Adding elotuzumab to lenalidomide and dexamethasone for the treatment of relapsed or refractory multiple myeloma appears to result in better efficacy and safety.
Adding elotuzumab, a humanized monoclonal antibody targeting SLAMF7, to lenalidomide and dexamethasone for the treatment of relapsed or refractory multiple myeloma resulted in efficacy and safety that seems better than that previously reported with lenalidomide and dexamethasone alone, according to the results of the phase II Study 1703 published in Lancet Haematology.
“Elotuzumab, a novel immunotherapeutic antibody, shows clinical efficacy in patients with relapsed multiple myeloma at both 10 mg/kg and 20 mg/kg doses in combination with lenalidomide and dexamethasone, possibly due to activation of the innate immune system to selectively kill myeloma cells,” wrote researchers led by Paul G. Richardson, MD, of Dana-Farber Cancer Institute in Boston. “This combination provided clinically meaningful benefit in these patients, as measured by the proportion of patients who achieved an overall response, with more than half of patients showing a high-quality response.”

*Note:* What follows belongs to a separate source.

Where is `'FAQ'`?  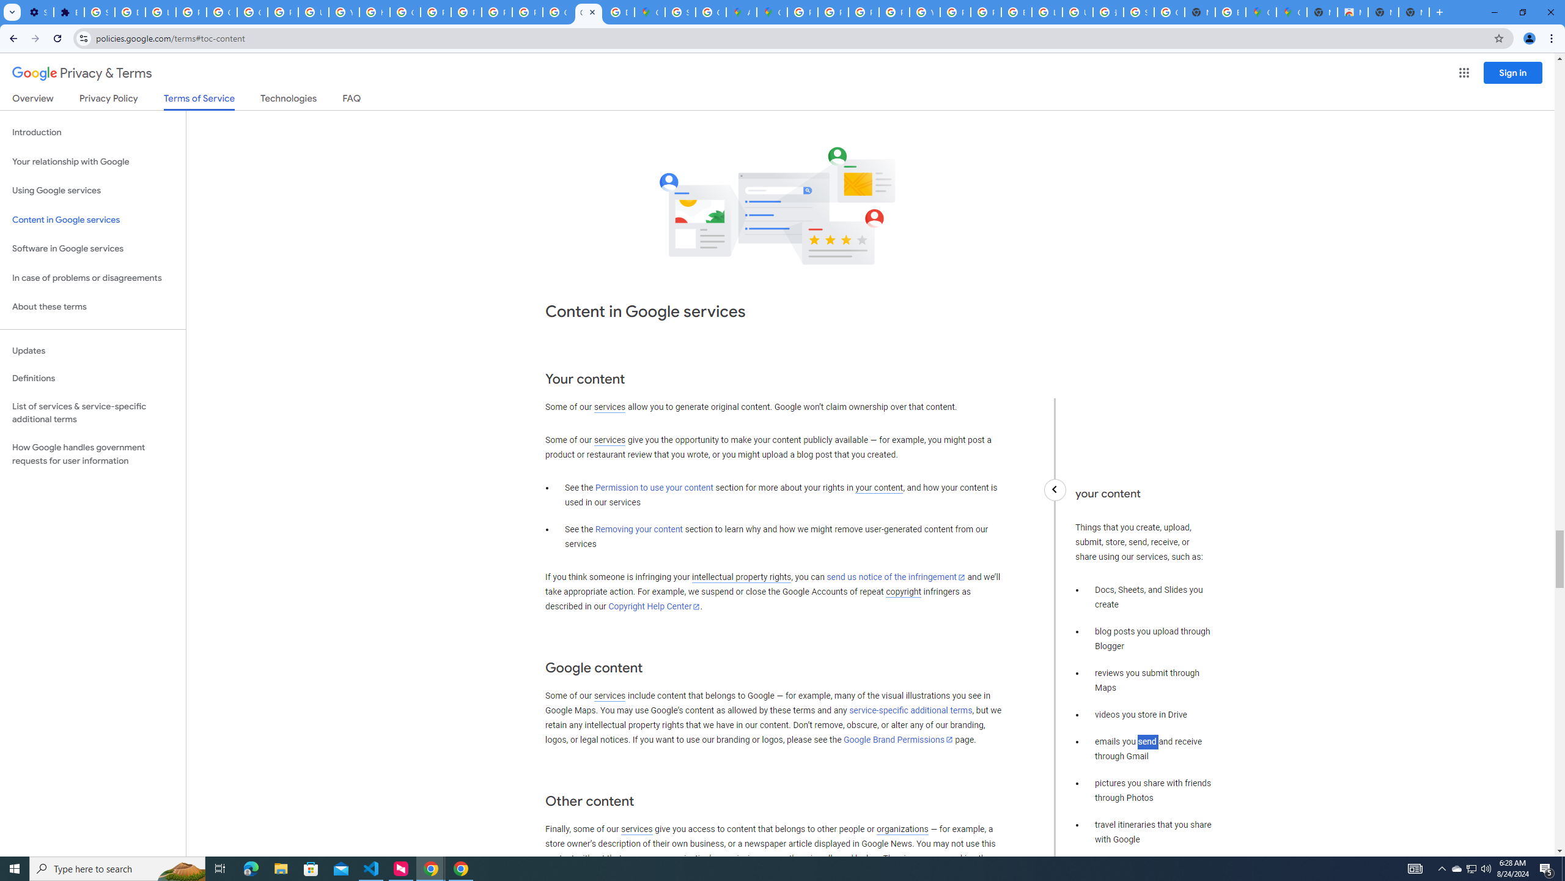
'FAQ' is located at coordinates (352, 100).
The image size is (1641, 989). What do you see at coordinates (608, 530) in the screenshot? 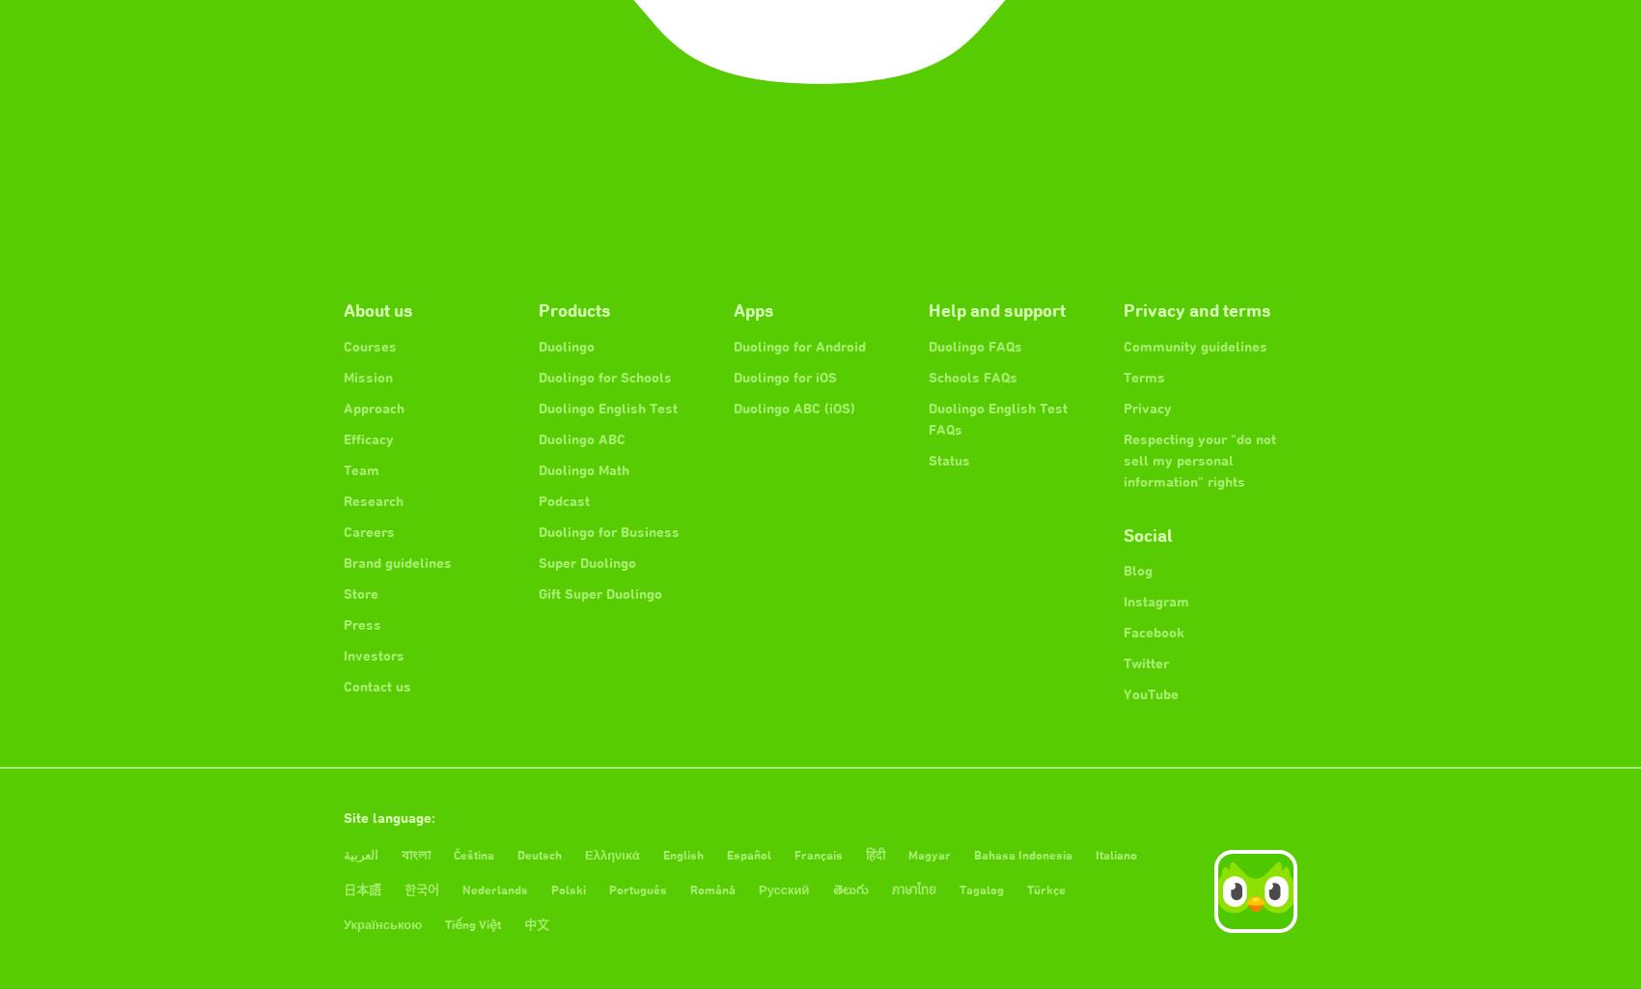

The phase II study randomly assigned 73 patients to elotuzumab 10 mg/kg (n = 73) or 20 mg/kg (n = 37) combined with lenalidomide and dexamethasone. The primary endpoint of the study was the proportion of patients who achieved an objective response.
At the data cutoff, 84% of patients had achieved an objective response: 92% with the 10 mg/kg dose and 76% with the 20 mg/kg dose. Forty-two percent of patients had a very good partial response (47% with the 10 mg/kg dose and 38% with the 20 mg/kg dose) and 27% had a partial response (28% with the 10 mg/kg dose and 27% with the 20 mg/kg dose). The researchers noted that the trial was not designed to detect differences between the 10 mg/kg and 20 mg/kg dosages.
“Tolerability was generally equivalent between the two doses, with similar occurrences and severity of adverse events, serious adverse events, and infusion reactions,” the researchers wrote.
Seventy-eight percent of patients experienced grade 3 or 4 adverse events. The most common grade 3 or 4 events were lymphopenia (21%) and neutropenia (19%). No treatment-related deaths occurred in either dosage group.
Based on these results, Richardson and colleagues concluded that elotuzumab “has the potential to be an important addition to the multiple myeloma treatment arsenal, for which alternative options with differing mechanisms of action, and the ability to complement existing combination strategies, are urgently needed.”
In September, elotuzumab was granted US Food and Drug Administration priority review based on data from the ELOQUENT-2 trial, a phase III study that looked at elotuzumab combined with lenalidomide and dexamethasone compared with lenalidomide and dexamethasone alone. The trial showed that patients with refractory or relapsed multiple myeloma who were treated with the elotuzumab combination had significantly greater reductions in risk for disease progression or death.
In an editorial that accompanied the results by Richardson and colleagues, Antonio Palumbo, MD, of the University of Torino, Italy, wrote: “The results of the phase Ib/II study, and particularly those of the ELOQUENT-2 study, suggest that the combination of elotuzumab plus lenalidomide/dexamethasone could be one of the new standards of care for patients with relapsed or refractory multiple myeloma, with no additional toxic effects. Longer follow-up is needed to assess whether a subgroup of patients might have a very prolonged duration of remission. Additionally, further evidence is needed to support the role of treatment strategies that combine cytoreduction and tumor immunosurveillance for multiple myeloma, as already used for other tumors.”